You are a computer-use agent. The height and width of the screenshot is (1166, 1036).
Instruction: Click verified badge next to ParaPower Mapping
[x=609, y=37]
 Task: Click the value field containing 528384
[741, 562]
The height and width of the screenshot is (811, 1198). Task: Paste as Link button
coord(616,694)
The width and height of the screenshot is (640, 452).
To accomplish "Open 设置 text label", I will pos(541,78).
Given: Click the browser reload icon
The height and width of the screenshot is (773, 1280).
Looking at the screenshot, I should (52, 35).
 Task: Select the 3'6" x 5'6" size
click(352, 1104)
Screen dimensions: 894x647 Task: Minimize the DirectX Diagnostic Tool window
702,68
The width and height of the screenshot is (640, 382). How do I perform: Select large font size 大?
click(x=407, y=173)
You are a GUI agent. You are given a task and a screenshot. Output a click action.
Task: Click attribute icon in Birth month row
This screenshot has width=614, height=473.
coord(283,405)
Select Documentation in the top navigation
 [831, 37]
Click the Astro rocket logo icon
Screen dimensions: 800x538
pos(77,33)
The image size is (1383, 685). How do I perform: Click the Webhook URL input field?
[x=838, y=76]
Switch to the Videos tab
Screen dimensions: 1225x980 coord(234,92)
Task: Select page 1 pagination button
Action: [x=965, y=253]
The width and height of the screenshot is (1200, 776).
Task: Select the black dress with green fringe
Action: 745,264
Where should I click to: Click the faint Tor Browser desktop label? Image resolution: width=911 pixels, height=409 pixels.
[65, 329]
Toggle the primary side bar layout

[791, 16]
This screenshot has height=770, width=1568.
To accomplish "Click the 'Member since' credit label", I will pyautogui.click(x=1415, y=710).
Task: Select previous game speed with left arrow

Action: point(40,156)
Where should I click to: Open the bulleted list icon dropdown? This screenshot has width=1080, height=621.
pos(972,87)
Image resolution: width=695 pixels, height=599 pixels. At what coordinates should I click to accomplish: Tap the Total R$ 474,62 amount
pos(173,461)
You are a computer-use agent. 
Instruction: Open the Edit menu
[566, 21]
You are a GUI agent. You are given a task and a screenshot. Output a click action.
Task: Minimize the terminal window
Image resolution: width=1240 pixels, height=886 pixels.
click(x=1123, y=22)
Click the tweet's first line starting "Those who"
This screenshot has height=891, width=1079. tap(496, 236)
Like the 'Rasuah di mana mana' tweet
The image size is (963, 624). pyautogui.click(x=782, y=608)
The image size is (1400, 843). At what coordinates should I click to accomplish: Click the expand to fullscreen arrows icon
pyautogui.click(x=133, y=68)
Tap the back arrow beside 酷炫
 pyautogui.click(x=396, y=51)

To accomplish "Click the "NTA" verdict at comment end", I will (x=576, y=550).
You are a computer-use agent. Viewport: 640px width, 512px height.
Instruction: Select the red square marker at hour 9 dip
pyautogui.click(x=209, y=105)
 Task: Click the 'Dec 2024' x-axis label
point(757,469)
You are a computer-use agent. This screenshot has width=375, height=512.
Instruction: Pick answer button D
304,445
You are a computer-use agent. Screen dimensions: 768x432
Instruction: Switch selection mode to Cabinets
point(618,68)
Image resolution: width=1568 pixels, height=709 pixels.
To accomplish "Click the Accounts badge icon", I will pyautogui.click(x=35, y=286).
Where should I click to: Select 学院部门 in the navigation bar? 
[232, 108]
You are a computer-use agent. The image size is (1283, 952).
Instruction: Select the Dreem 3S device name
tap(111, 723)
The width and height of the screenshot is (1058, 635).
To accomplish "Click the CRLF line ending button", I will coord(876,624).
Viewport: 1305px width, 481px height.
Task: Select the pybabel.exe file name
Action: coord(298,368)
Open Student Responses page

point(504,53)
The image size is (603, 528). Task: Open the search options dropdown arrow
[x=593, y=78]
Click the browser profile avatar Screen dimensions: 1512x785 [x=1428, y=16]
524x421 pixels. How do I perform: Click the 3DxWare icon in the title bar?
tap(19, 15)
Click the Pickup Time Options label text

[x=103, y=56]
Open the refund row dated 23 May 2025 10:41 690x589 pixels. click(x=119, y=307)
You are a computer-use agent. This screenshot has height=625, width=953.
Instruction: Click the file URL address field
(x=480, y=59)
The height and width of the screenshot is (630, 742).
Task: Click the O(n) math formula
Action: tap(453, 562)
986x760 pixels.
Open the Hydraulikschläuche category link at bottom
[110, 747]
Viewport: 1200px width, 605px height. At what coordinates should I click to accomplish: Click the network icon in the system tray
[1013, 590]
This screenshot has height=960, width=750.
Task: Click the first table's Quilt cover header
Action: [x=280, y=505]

» **Exercise goal**
Retype the data in full and match it exactly.

» **Task response**
You are a computer-use agent. The height and width of the screenshot is (1166, 1036).
Instruction: Click verified badge next to ParaPower Mapping
[x=609, y=37]
 Task: Click the value field containing 528384
[741, 562]
The height and width of the screenshot is (811, 1198). Task: Paste as Link button
coord(616,694)
The width and height of the screenshot is (640, 452).
To accomplish "Open 设置 text label", I will pos(541,78).
Given: Click the browser reload icon
The height and width of the screenshot is (773, 1280).
Looking at the screenshot, I should (52, 35).
 Task: Select the 3'6" x 5'6" size
click(352, 1104)
Screen dimensions: 894x647 Task: Minimize the DirectX Diagnostic Tool window
702,68
The width and height of the screenshot is (640, 382). How do I perform: Select large font size 大?
click(x=407, y=173)
You are a GUI agent. You are given a task and a screenshot. Output a click action.
Task: Click attribute icon in Birth month row
This screenshot has width=614, height=473.
coord(283,405)
Select Documentation in the top navigation
 [831, 37]
Click the Astro rocket logo icon
Screen dimensions: 800x538
pos(77,33)
The image size is (1383, 685). How do I perform: Click the Webhook URL input field?
[x=838, y=76]
Switch to the Videos tab
Screen dimensions: 1225x980 coord(234,92)
Task: Select page 1 pagination button
Action: [x=965, y=253]
The width and height of the screenshot is (1200, 776).
Task: Select the black dress with green fringe
Action: 745,264
Where should I click to: Click the faint Tor Browser desktop label? Image resolution: width=911 pixels, height=409 pixels.
[65, 329]
Toggle the primary side bar layout

[791, 16]
This screenshot has height=770, width=1568.
To accomplish "Click the 'Member since' credit label", I will pyautogui.click(x=1415, y=710).
Task: Select previous game speed with left arrow

Action: point(40,156)
Where should I click to: Open the bulleted list icon dropdown? This screenshot has width=1080, height=621.
pos(972,87)
Image resolution: width=695 pixels, height=599 pixels. At what coordinates should I click to accomplish: Tap the Total R$ 474,62 amount
pos(173,461)
You are a computer-use agent. 
Instruction: Open the Edit menu
[566, 21]
You are a GUI agent. You are given a task and a screenshot. Output a click action.
Task: Minimize the terminal window
Image resolution: width=1240 pixels, height=886 pixels.
click(x=1123, y=22)
Click the tweet's first line starting "Those who"
This screenshot has height=891, width=1079. tap(496, 236)
Like the 'Rasuah di mana mana' tweet
The image size is (963, 624). pyautogui.click(x=782, y=608)
The image size is (1400, 843). At what coordinates should I click to accomplish: Click the expand to fullscreen arrows icon
pyautogui.click(x=133, y=68)
Tap the back arrow beside 酷炫
 pyautogui.click(x=396, y=51)

To accomplish "Click the "NTA" verdict at comment end", I will (x=576, y=550).
You are a computer-use agent. Viewport: 640px width, 512px height.
Instruction: Select the red square marker at hour 9 dip
pyautogui.click(x=209, y=105)
 Task: Click the 'Dec 2024' x-axis label
point(757,469)
You are a computer-use agent. This screenshot has width=375, height=512.
Instruction: Pick answer button D
304,445
You are a computer-use agent. Screen dimensions: 768x432
Instruction: Switch selection mode to Cabinets
point(618,68)
Image resolution: width=1568 pixels, height=709 pixels.
To accomplish "Click the Accounts badge icon", I will pyautogui.click(x=35, y=286).
Where should I click to: Select 学院部门 in the navigation bar? 
[232, 108]
You are a computer-use agent. The image size is (1283, 952).
Instruction: Select the Dreem 3S device name
tap(111, 723)
The width and height of the screenshot is (1058, 635).
To accomplish "Click the CRLF line ending button", I will coord(876,624).
Viewport: 1305px width, 481px height.
Task: Select the pybabel.exe file name
Action: coord(298,368)
Open Student Responses page

point(504,53)
The image size is (603, 528). Task: Open the search options dropdown arrow
[x=593, y=78]
Click the browser profile avatar Screen dimensions: 1512x785 [x=1428, y=16]
524x421 pixels. How do I perform: Click the 3DxWare icon in the title bar?
tap(19, 15)
Click the Pickup Time Options label text

[x=103, y=56]
Open the refund row dated 23 May 2025 10:41 690x589 pixels. click(x=119, y=307)
You are a computer-use agent. This screenshot has height=625, width=953.
Instruction: Click the file URL address field
(x=480, y=59)
The height and width of the screenshot is (630, 742).
Task: Click the O(n) math formula
Action: tap(453, 562)
986x760 pixels.
Open the Hydraulikschläuche category link at bottom
[110, 747]
Viewport: 1200px width, 605px height. At what coordinates should I click to accomplish: Click the network icon in the system tray
[1013, 590]
This screenshot has height=960, width=750.
Task: Click the first table's Quilt cover header
Action: [x=280, y=505]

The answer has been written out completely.